A lawyer for 30 Vienna-area parents who are challenging school attendance boundary changes told a Fairfax Circuit Court yesterday that the transfer of some students to Marshall High School near Falls Church has split the community and disrupted its "very strong emotional, historical and school ties."
In a hearing before Judge Johanna L. Fitzpatrick, attorney Jan Massey said the Fairfax County School Board "acted arbitrarily and capriciously" in setting the new boundaries and asked the count to rescind the changes.
The Vienna parents' lawsuit, brought against the School Board in connection with a major revamping of attendance boundaries earlier this year, was filed in May after the board voted to ease overcrowding at Vienna's Madison High School by sending some of its prospective students to Marshall, about five miles away.
The board's April 26 decision means that 29 students in the ninth grade who would have been enrolled at Madison are now attending Marshall.
Massey also told the court that the boundary change has increased the risk of traffic accidents for Vienna students sent to Marshall High School. The two new bus routes are longer and pass through congested areas and over hazardous roads, she said.
Several of the parents, including Dale Keeton of Vienna, said the School Board gave parents little time to make their case for preserving the existing school boundaries and then dismissed their arguments.
But Thomas Cawley, representing the School Board, told the judge that parents in the area had the same opportunity as others in the county to voice objections to the boundary proposals. The process of soliciting residents' opinions, he said, had been "elaborate" and "considered."

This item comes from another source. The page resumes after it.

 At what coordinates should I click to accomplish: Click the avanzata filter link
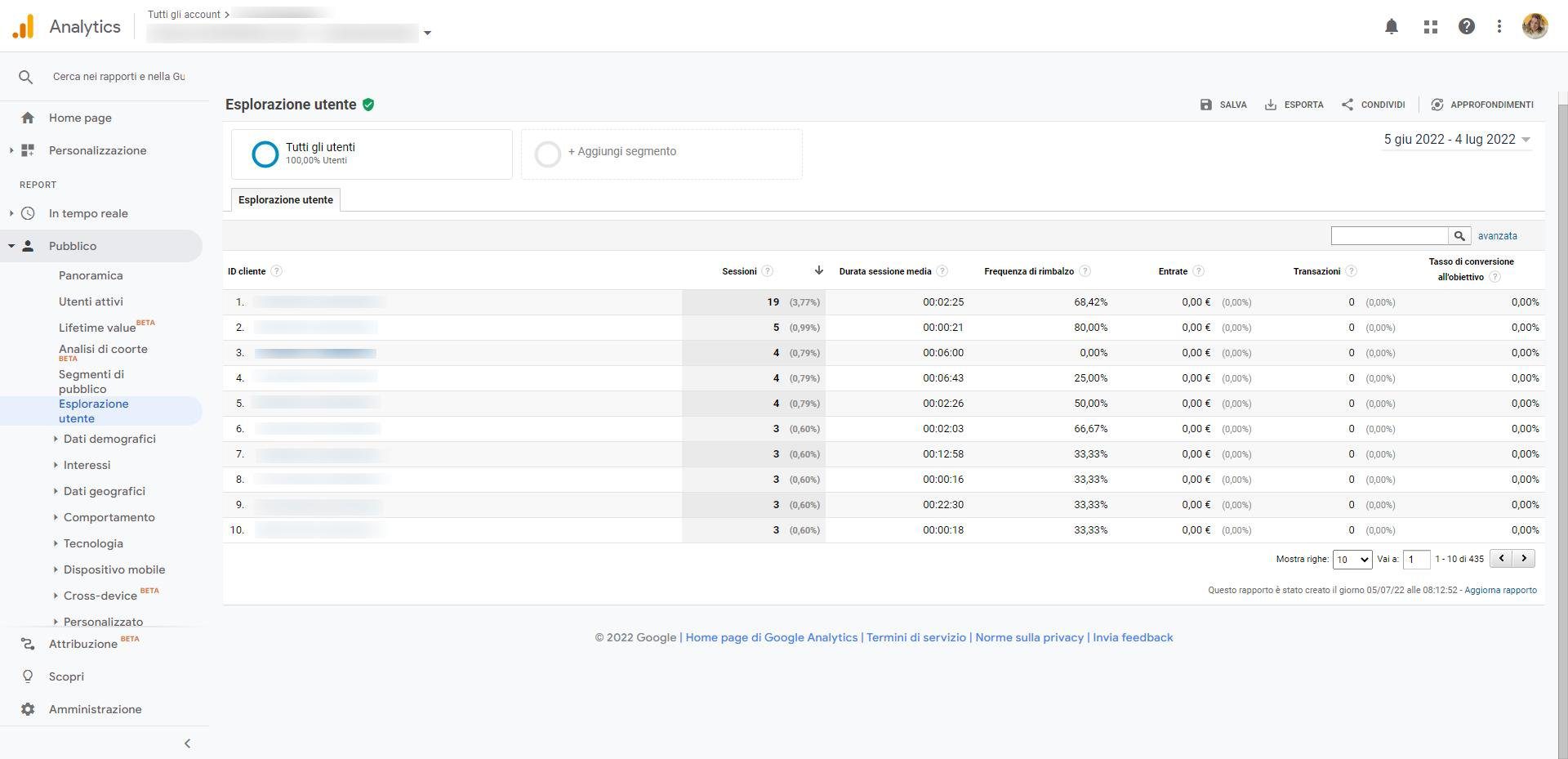[x=1497, y=236]
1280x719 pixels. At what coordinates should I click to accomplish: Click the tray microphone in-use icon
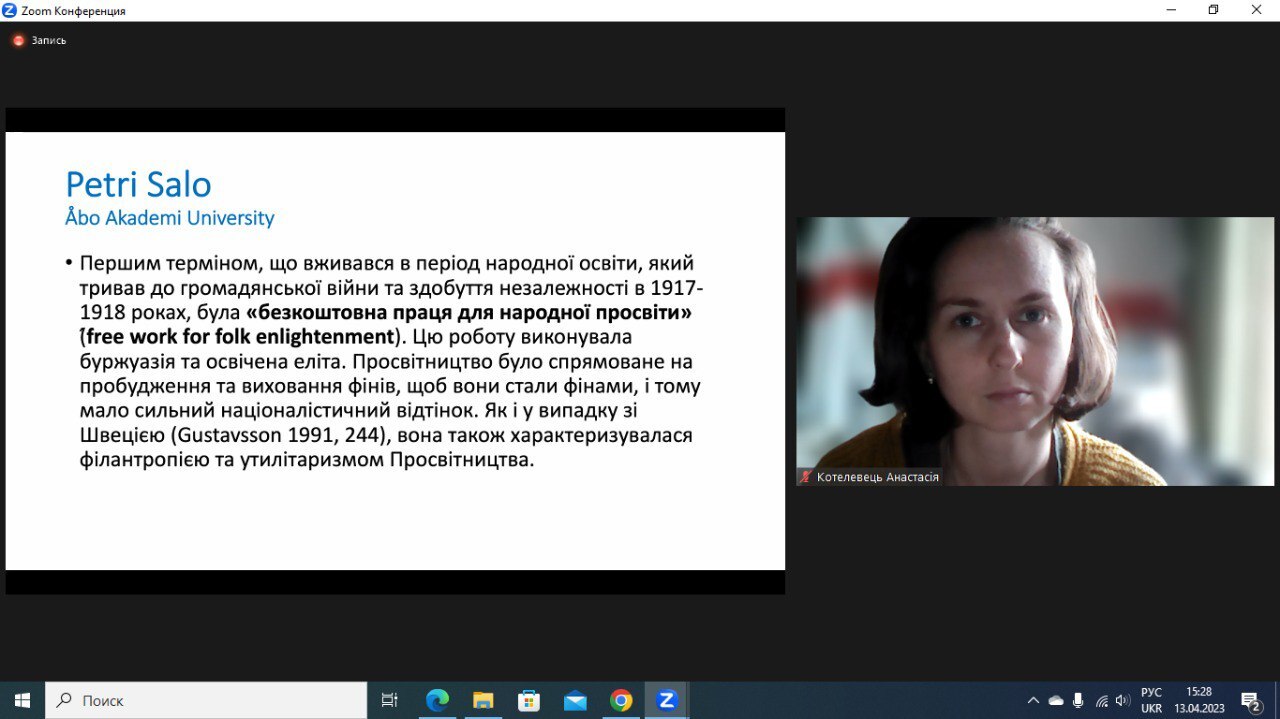click(1078, 700)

In addition, Cawley said the board's decision had not been directed specifically at the Vienna area but was part of a countywide effort to deal with one of the school system's perennial problems -- declining enrollment in the eastern part of the county and rising enrollment in the western part.
He said bus routes that take the Vienna students to Marshall are not unusually long and that students "adjust very well" to a high school they had not planned to attend.
Fitzpatrick is expected to rule on the case today.